Insightful analysis and commentary for the US and global equity investor
Contributors: Douglas McIntyre Jon C. Ogg

Previous Posts

Monday, September 18, 2006

3Com Earnings Preview: Time to Do or Die

3Com Corp. (COMS) has what may be one of the most important earnings releases in recent history this coming Thursday (Sept. 21). 3Com is now the 51% owner of the Huawei-3Com merger called "H3C" so they now count all the revenues as 3Com revenues. This is over the Huawei router, and is perhaps one of the only remaining good things going on inside 3Com.

The company has been shedding jobs and we'll see how many jobs and locations they have cut in the last quarter as part of their global restructuring into a more focused company. How many times can one company restructure? The answer is "How many times has 3Com restructured."

The street is looking for a pre-restructuring earnings of -$0.01 on EPS and revenues of about $321.5 million. This quarter will look like a significant pop in revenues on a year-over-year basis because it now gets to count all the H3C revenues as its own since it is the majority owner of that Huawei venture.

I criticized COMS back on June 21 and on June 29 and have criticized them on many other occasions before then. On June 21 the closing price was $4.61 and when I questioned the post-earnings rally on June 29 the closing price was $5.10. COMS has traded up to a high of $5.31 shortly thereafter, but is still back down at $4.36 now. The 52-week trading range is $3.29 to $5.70.

On August 30, this was the listed balance sheet break-down we gave: COMS now has a mere market cap of $1.73 Billion, which means if you gave the ex-H3C value of $0 from COMS that the entire value of H3C would be approximately $3.45 Billion. It is very difficult to trust analyst estimates, but they have COMS generating a $0.02 EPS for fiscal May 2007 and $0.19 EPS for fiscal May 2008. They will have some substantial charges for their ongoing restructuring, but their balance sheet is actually ok as of the last available report. The company holds $864+ million cash and short-term securities, and it has $178 million in receivables.
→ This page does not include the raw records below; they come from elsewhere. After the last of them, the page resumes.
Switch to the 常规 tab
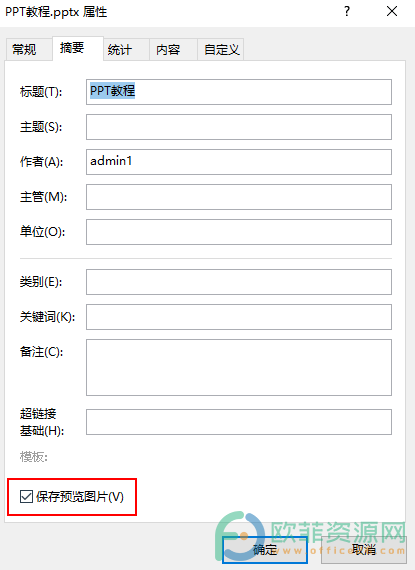This screenshot has height=570, width=415. (24, 49)
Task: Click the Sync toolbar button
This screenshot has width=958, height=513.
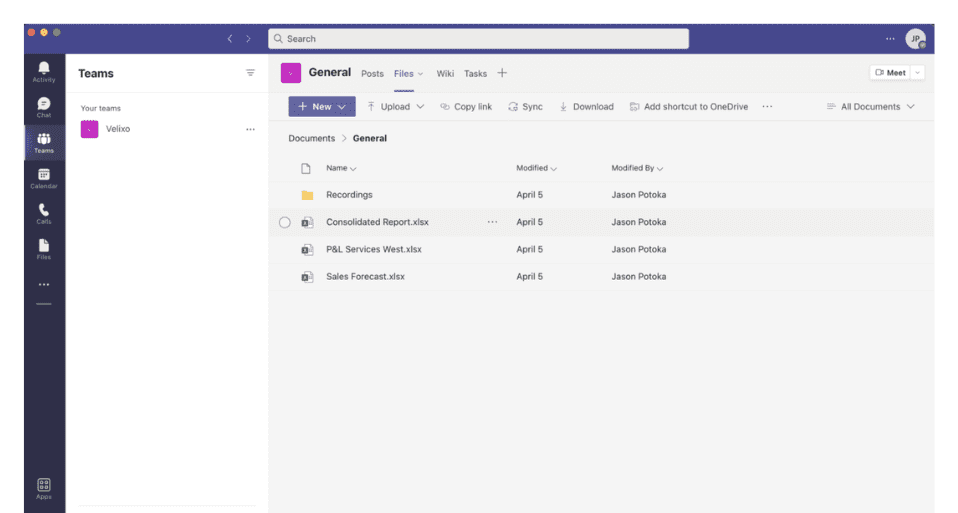Action: 525,107
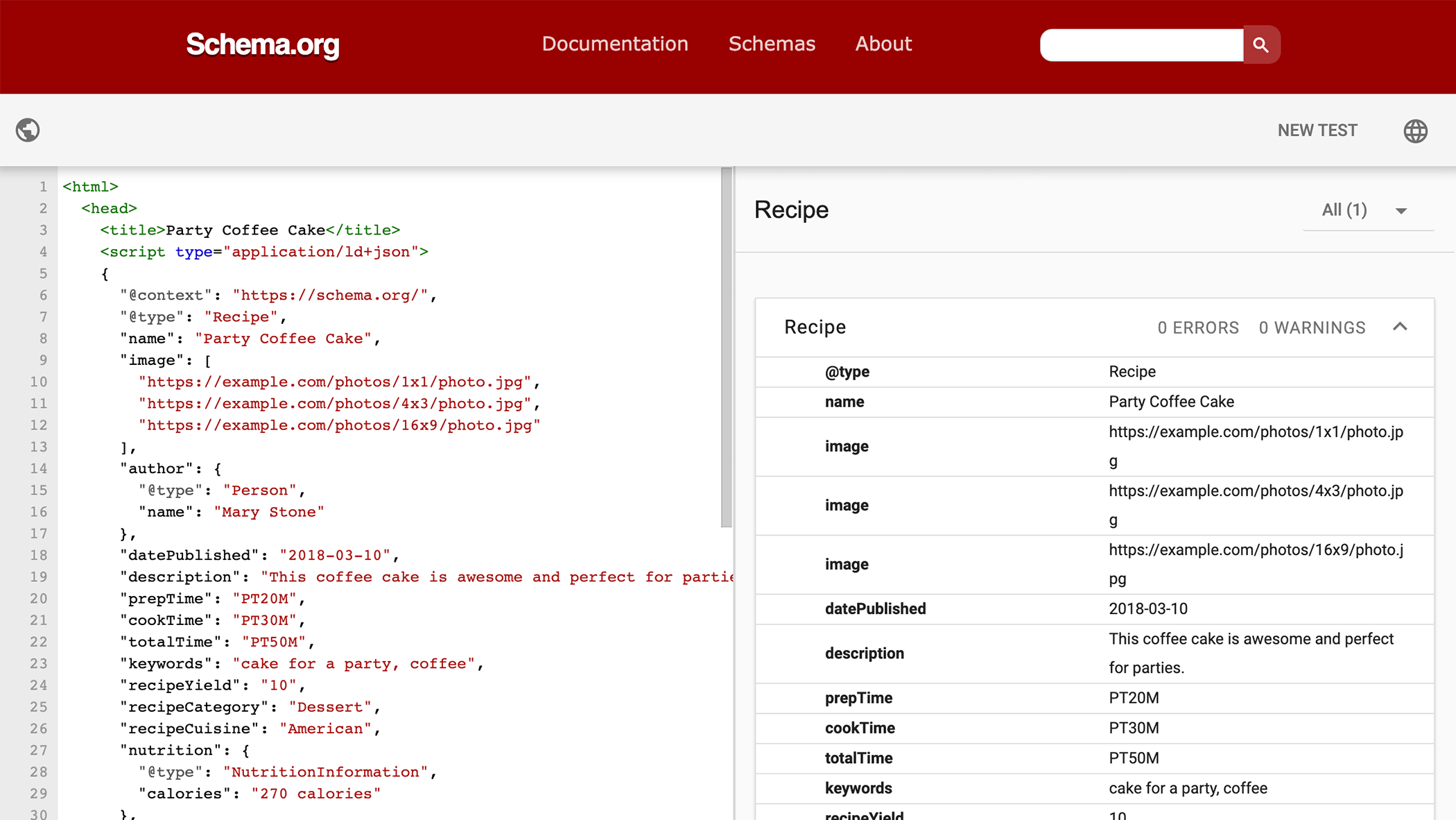This screenshot has width=1456, height=820.
Task: Click the NEW TEST button
Action: [x=1318, y=130]
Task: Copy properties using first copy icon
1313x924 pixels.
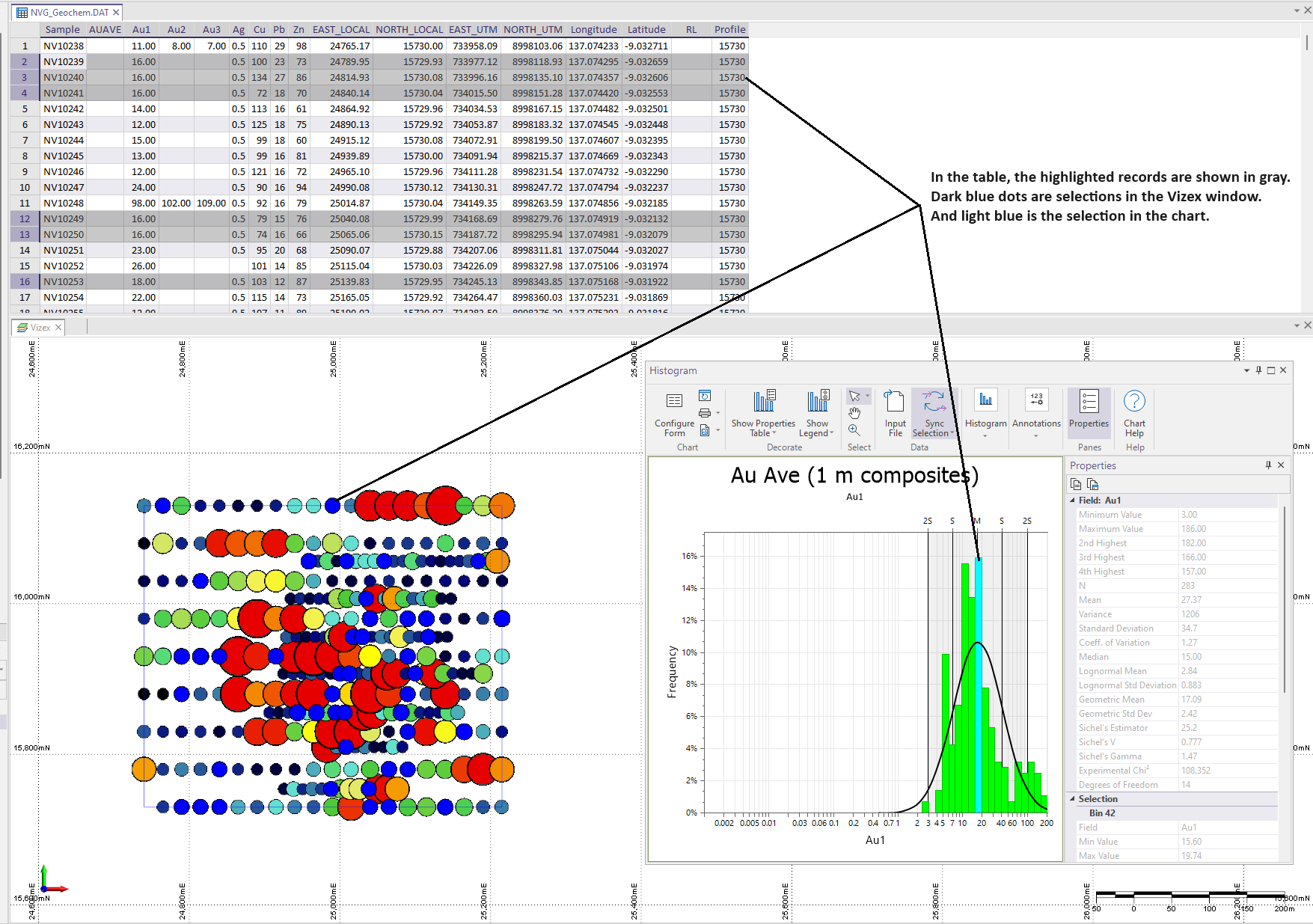Action: pyautogui.click(x=1076, y=484)
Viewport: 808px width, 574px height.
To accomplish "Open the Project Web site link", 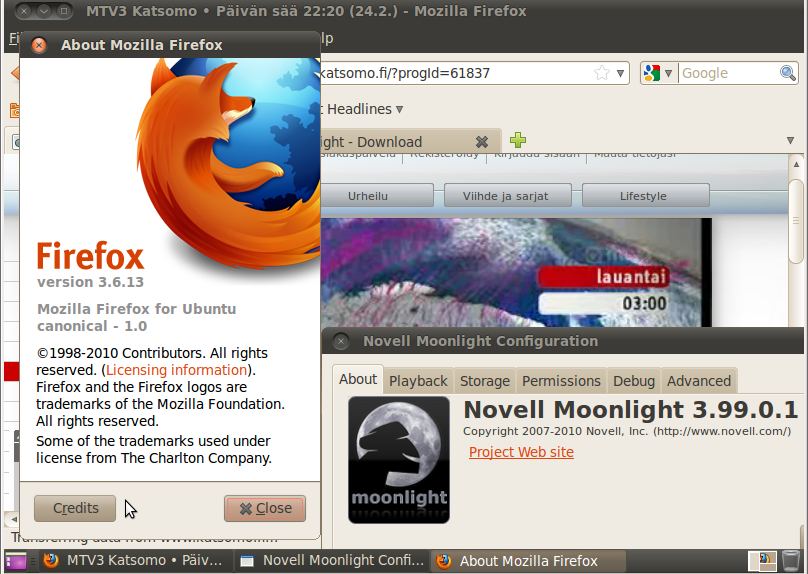I will click(521, 452).
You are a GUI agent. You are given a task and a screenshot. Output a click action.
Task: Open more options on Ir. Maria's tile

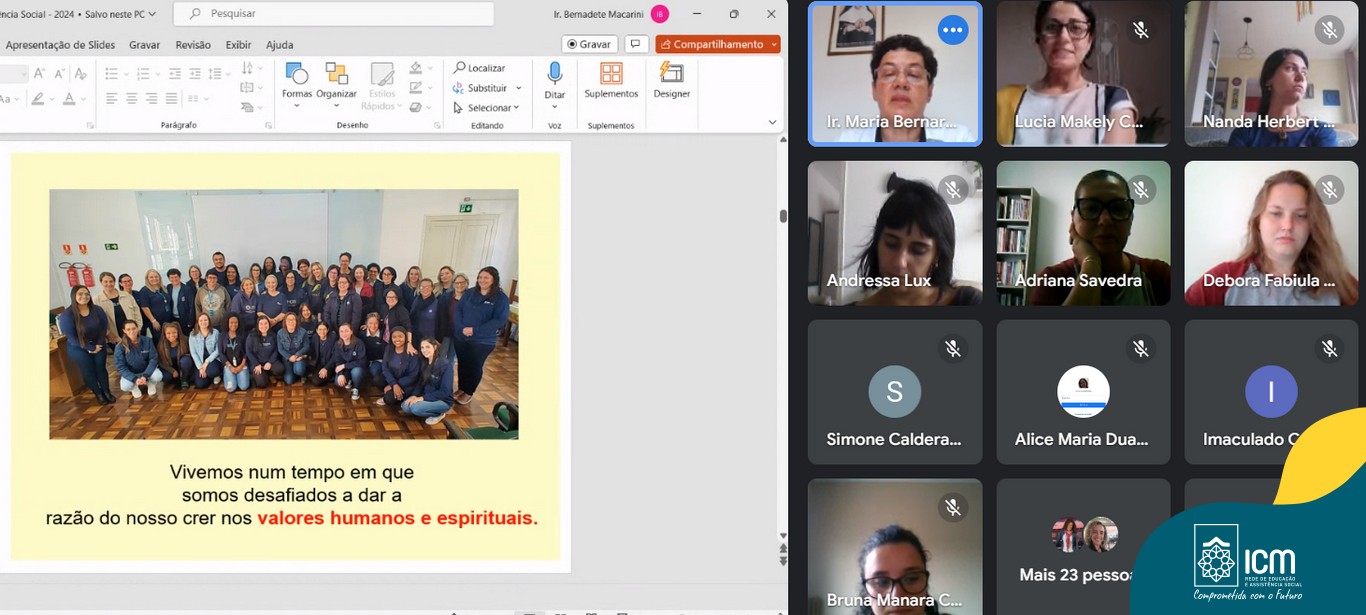[952, 30]
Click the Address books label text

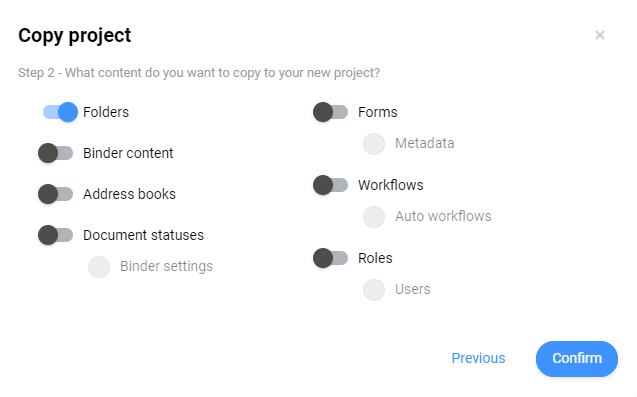coord(130,194)
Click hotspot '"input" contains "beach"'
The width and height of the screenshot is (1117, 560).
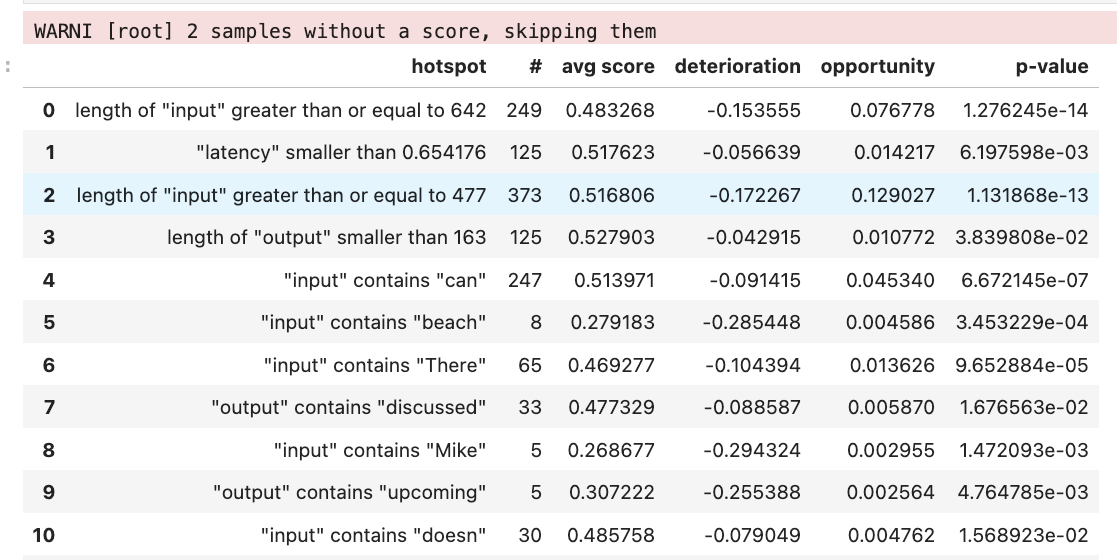[x=373, y=323]
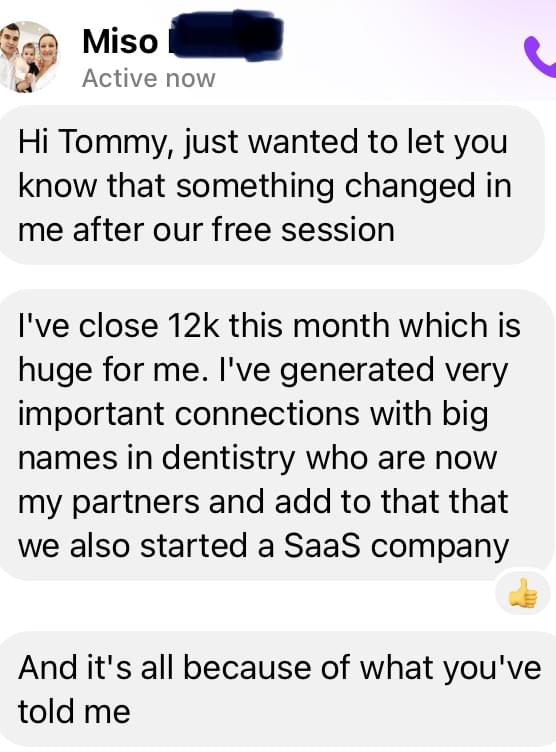The image size is (556, 752).
Task: Open Miso's family profile picture
Action: 30,57
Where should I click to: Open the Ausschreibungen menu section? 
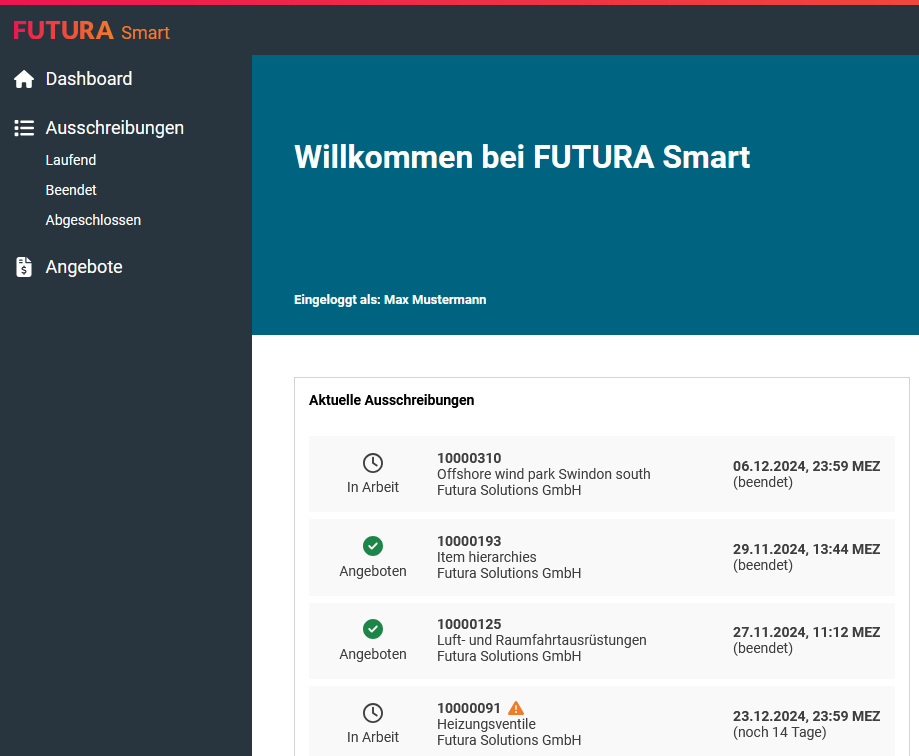[x=114, y=128]
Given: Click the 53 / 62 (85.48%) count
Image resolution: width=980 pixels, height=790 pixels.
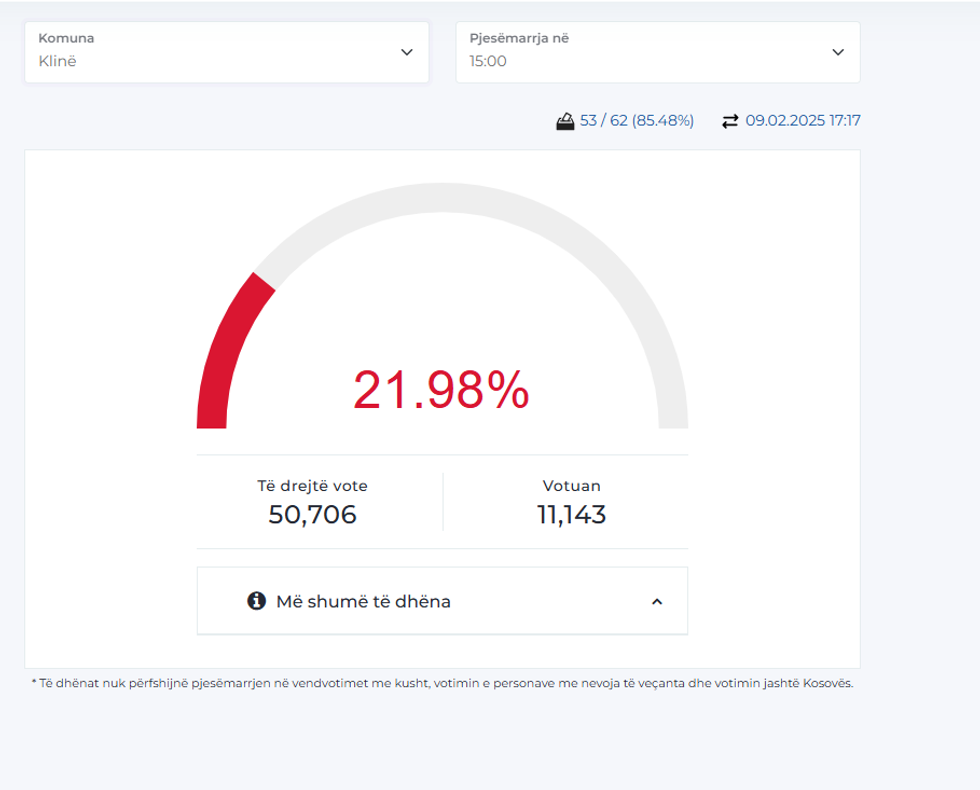Looking at the screenshot, I should click(x=637, y=121).
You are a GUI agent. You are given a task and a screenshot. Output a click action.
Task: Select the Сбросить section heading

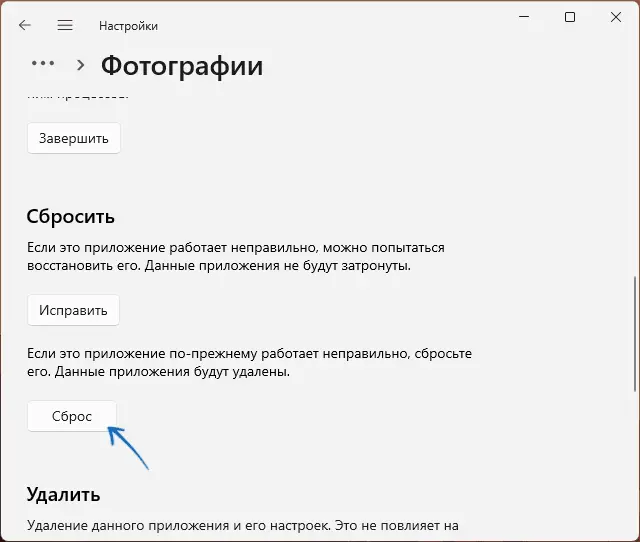[71, 216]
Its inventories and "other" assets are $206.6 million, but we'll value those as close to Nil for break-up comparison. That leaves their current assets valued at $1.035 Billion. We will allow them to count plant & equipment at 50 cents on the dollar, so $44.5 million, will give them $0.00 for their Goodwill ($354 million on the books), will also give their intangibles and "other" assets a Zero value (combined as $168+ million on the balance sheet). $1.079 Billion is what we are counting the underlying raw assets. We know there is some value in the other assets, but this is how to really break out raw values. The company's total Liabilities and minority interests come to just under $659 million, but $173.9 million of that is a minority interest that also "may" have some negotiated play left. This still leaves a raw $620 million net net left over after all liabilities as far as a raw value, and any company worth their weight in salt would know how to squeeze out some value out of the garbage assets I assigned a Zero value to.

In the next 48 hours we should start to get some last minute revisions from Wall Street bulge bracket firms that cover the company. The most closely followed event is going to be the results out of the Huawei venture, and that is where we expect the analysts to focus. If they do not focus on that aspect then they are driving only by watching rearview mirror.

What is becoming clear is that the language coming out of 3Com on the forward market acceptance and penetration will be THE factor. If 3Com doesn't make everyone on the conference call feel like they are going to be a substantial force with the router sales, then you could probably expect the rest of the crowd that hasn't thrown in the towel to do so. This could be the do or die quarter for 3Com, and it is going to get harder and harder for the company to hide behind perpetual restructurings.

I have noted that there is arguably some value left in the company, but that isn't without risk and certainly isn't without painful memories in the name. As far as we are concerned the company has this quarter and maybe one more to prove they have the right to live.

If they cannot convey this message then we won't even continue to bother calling for more management changes. We'll be calling for them to just liquidate and try to return whatever value is really there for shareholders. The short interest grew from July's reading of 22.5+ million to over 23.3 million shares in August.

There is also a wave of consolidation that has been going on as Cisco (CSCO) has been leading the path to "We will control all you see and hear." Lucent (LU) and Alcatel (ALA) are merging. Nokia (NOK) and Siemens (SI) are combining their networking operations. Motorola (MOT) has been said to be in need of making a more rounding out acquisition, and it is no secret that NorTel (NT) seems to be fighting for their right to life too. Juniper (JNPR) and Foundry (FDRY) have come way off of their highs and have more than a long way to go.

The company could be a part of this consolidation wave or they could get left in the dust, but the street is going to try to make that decision after earnings this Thursday. It is time for the company to Do or Die!